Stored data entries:
Segment Open

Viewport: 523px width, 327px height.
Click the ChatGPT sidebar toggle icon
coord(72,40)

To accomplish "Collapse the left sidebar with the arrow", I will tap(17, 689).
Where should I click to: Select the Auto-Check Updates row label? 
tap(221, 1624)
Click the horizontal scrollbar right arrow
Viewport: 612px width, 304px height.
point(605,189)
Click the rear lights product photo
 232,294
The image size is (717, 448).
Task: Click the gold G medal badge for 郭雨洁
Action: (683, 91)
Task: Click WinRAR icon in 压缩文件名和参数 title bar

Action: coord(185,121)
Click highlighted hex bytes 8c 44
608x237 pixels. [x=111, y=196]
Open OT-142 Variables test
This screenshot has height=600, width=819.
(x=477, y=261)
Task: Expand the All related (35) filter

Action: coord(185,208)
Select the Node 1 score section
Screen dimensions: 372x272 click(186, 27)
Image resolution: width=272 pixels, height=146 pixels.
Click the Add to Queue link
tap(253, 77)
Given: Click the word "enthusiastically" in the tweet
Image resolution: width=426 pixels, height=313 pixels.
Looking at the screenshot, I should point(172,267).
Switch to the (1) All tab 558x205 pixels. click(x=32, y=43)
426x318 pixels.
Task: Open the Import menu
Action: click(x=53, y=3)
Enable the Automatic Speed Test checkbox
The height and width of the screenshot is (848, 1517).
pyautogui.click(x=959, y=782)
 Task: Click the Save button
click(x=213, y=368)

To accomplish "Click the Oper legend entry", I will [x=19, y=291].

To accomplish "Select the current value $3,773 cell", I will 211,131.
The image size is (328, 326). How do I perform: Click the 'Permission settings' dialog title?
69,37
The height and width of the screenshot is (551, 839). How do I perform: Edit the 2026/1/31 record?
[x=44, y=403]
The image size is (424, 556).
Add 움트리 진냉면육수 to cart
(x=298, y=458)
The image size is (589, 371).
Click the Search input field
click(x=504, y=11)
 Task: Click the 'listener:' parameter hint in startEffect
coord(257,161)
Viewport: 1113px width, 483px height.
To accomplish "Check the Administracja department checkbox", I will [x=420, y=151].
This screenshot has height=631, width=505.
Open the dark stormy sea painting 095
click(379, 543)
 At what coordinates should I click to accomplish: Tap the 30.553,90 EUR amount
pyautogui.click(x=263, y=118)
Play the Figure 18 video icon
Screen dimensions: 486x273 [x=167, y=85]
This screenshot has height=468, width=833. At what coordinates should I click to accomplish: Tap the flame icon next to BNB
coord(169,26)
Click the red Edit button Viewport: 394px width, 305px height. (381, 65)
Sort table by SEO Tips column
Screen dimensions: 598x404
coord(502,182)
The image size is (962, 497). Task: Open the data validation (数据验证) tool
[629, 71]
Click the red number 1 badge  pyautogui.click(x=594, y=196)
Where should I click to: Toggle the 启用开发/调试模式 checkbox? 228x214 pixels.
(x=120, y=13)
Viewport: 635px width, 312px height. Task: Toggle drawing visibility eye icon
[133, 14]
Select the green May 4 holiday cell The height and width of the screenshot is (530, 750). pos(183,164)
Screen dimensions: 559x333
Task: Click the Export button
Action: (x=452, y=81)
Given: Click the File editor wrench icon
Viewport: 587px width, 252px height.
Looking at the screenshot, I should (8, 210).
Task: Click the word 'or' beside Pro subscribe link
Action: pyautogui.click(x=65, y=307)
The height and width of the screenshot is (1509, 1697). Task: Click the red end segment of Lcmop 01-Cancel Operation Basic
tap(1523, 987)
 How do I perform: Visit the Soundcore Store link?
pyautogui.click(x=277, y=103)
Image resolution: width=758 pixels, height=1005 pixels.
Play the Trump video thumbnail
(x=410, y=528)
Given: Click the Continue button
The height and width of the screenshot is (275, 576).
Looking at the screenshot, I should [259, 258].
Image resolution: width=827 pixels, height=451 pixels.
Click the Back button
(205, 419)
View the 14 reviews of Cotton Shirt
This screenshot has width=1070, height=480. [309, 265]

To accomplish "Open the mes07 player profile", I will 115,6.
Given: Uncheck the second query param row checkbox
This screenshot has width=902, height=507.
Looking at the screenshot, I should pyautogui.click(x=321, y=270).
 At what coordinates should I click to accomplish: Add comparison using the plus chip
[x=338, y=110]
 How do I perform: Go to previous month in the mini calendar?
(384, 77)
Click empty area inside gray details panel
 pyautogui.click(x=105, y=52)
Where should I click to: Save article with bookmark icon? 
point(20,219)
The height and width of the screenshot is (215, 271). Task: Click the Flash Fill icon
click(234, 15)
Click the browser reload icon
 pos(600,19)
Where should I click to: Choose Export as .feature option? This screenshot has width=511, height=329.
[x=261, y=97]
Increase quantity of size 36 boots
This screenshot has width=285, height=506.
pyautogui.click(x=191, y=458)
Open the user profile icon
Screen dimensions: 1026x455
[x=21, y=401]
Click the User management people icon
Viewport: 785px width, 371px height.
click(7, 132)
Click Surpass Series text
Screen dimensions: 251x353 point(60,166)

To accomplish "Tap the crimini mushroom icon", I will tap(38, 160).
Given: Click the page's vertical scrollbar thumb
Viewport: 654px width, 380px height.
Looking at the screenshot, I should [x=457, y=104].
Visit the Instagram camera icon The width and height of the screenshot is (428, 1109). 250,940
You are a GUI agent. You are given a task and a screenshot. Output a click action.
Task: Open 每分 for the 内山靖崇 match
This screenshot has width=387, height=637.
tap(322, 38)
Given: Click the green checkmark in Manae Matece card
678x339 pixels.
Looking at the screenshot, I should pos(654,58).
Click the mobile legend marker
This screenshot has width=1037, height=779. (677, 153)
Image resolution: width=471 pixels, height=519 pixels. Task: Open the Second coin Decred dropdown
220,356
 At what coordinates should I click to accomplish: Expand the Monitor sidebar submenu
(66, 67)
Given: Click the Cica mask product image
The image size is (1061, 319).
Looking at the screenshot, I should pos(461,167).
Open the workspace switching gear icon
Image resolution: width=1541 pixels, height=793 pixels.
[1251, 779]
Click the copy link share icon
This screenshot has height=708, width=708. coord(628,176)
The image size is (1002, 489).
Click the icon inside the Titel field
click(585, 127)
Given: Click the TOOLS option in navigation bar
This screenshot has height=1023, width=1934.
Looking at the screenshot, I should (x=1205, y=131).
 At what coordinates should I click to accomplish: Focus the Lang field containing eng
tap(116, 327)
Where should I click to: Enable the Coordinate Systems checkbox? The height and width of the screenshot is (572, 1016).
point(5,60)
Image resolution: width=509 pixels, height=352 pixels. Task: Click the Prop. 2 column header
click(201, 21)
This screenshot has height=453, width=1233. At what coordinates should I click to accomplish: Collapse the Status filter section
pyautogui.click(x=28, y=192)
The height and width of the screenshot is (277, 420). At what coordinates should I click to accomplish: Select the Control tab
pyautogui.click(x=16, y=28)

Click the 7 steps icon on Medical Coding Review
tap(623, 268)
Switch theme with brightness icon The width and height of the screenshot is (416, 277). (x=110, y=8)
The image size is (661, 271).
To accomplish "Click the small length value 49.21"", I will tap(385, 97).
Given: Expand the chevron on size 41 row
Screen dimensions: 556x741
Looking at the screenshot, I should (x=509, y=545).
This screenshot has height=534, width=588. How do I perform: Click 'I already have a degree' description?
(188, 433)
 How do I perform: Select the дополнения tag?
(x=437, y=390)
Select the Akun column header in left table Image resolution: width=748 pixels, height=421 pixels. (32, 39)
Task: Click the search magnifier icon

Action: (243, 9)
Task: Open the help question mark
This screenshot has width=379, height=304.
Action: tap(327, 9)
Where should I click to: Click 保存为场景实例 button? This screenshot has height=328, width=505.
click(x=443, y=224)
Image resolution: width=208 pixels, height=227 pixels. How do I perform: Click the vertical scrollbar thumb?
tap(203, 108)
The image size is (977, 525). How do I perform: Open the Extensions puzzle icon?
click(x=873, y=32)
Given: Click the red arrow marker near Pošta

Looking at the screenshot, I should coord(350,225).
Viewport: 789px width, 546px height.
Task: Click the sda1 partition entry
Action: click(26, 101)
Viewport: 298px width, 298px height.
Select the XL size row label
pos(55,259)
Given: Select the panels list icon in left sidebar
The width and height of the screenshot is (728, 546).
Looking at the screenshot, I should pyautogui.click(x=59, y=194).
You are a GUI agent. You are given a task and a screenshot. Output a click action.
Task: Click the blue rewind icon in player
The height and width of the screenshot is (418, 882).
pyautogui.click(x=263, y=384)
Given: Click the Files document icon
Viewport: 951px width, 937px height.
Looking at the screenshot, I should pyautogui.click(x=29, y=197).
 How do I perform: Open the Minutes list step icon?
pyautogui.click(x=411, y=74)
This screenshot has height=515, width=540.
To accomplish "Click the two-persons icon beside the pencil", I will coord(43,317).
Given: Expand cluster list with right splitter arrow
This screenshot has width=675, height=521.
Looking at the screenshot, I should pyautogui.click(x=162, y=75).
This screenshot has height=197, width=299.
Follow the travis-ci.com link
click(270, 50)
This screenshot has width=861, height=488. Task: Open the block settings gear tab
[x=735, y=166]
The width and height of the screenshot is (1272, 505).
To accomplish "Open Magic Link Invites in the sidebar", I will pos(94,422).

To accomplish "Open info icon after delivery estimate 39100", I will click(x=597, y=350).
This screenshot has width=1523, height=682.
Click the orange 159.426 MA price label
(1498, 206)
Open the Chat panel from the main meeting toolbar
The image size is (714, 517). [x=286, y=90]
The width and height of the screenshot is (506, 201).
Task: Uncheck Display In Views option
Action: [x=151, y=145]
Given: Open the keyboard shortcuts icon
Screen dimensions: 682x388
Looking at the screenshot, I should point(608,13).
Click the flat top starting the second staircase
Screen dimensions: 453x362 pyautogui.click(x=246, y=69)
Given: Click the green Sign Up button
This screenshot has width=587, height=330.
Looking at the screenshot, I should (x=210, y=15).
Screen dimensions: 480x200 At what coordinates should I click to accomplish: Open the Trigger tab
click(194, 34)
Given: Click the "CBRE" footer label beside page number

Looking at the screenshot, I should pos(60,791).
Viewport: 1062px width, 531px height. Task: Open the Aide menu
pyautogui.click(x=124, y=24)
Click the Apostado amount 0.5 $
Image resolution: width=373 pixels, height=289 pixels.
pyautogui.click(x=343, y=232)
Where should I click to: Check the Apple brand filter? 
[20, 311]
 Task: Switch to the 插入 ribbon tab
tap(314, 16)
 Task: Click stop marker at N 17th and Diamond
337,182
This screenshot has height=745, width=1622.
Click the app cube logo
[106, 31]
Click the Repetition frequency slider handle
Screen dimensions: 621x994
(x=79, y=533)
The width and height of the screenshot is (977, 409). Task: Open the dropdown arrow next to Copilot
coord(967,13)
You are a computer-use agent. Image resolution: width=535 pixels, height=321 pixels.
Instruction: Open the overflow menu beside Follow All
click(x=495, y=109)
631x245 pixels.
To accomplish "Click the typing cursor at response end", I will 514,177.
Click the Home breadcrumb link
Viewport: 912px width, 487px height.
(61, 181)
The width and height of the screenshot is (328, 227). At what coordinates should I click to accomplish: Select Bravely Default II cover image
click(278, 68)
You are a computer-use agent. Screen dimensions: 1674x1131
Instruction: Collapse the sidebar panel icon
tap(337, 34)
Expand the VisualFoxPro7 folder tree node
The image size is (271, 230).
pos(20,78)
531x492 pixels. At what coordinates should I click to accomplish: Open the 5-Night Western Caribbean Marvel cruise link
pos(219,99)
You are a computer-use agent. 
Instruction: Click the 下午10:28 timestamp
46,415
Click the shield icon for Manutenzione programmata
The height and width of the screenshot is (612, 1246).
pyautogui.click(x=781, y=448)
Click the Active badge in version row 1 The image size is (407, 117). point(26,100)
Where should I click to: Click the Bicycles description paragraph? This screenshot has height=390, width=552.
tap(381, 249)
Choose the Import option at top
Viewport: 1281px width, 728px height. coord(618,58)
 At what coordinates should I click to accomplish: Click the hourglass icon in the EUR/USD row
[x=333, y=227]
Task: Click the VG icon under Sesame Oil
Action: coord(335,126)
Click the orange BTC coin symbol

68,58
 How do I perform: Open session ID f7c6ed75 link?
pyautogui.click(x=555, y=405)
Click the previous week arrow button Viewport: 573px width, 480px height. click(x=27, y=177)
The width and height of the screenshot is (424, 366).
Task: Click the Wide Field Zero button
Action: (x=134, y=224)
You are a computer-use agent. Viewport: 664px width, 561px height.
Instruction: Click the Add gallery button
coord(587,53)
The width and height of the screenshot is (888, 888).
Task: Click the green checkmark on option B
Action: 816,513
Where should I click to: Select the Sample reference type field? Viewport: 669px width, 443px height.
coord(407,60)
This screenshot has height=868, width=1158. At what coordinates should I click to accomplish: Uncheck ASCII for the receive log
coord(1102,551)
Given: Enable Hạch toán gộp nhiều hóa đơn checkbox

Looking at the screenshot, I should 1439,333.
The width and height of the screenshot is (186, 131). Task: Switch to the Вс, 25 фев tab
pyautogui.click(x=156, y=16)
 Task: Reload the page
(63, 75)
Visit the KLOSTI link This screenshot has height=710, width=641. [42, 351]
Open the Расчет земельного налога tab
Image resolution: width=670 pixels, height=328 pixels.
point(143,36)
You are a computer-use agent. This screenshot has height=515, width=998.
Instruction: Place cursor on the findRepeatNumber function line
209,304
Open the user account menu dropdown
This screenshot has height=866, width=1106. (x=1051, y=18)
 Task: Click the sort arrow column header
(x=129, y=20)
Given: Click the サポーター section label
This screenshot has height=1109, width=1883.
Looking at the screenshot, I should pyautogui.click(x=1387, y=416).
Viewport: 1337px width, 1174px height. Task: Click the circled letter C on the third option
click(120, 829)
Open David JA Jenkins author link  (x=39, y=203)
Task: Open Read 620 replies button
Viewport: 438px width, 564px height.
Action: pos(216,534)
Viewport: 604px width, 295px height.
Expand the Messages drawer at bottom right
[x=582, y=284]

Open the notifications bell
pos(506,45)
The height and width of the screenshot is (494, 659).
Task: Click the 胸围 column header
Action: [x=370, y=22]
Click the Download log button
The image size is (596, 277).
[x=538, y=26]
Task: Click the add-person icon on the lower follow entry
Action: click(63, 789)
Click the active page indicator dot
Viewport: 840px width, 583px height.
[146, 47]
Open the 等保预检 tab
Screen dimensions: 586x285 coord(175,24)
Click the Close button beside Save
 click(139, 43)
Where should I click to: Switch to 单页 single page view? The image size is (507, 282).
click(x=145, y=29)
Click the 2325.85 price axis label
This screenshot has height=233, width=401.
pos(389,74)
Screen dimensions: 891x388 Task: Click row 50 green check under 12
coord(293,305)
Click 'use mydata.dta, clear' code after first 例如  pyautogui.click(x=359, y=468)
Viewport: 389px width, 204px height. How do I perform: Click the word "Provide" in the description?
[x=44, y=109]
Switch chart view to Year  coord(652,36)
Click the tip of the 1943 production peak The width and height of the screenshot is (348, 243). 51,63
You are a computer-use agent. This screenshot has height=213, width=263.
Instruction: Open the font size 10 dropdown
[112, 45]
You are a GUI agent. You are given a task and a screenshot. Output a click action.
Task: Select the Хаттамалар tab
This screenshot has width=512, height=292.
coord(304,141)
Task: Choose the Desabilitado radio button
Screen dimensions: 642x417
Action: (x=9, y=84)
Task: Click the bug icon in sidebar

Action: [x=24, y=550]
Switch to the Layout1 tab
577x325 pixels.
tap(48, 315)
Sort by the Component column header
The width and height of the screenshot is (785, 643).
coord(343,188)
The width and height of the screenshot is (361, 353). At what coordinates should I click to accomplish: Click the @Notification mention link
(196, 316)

Segment Closed

__DESCRIPTION OF THE TASK__: Where a line of the data above includes "left", copy that line.

__YOUR SOLUTION__:
To accomplish "Collapse the left sidebar with the arrow", I will tap(17, 689).
Select the Akun column header in left table Image resolution: width=748 pixels, height=421 pixels. (32, 39)
Given: Select the panels list icon in left sidebar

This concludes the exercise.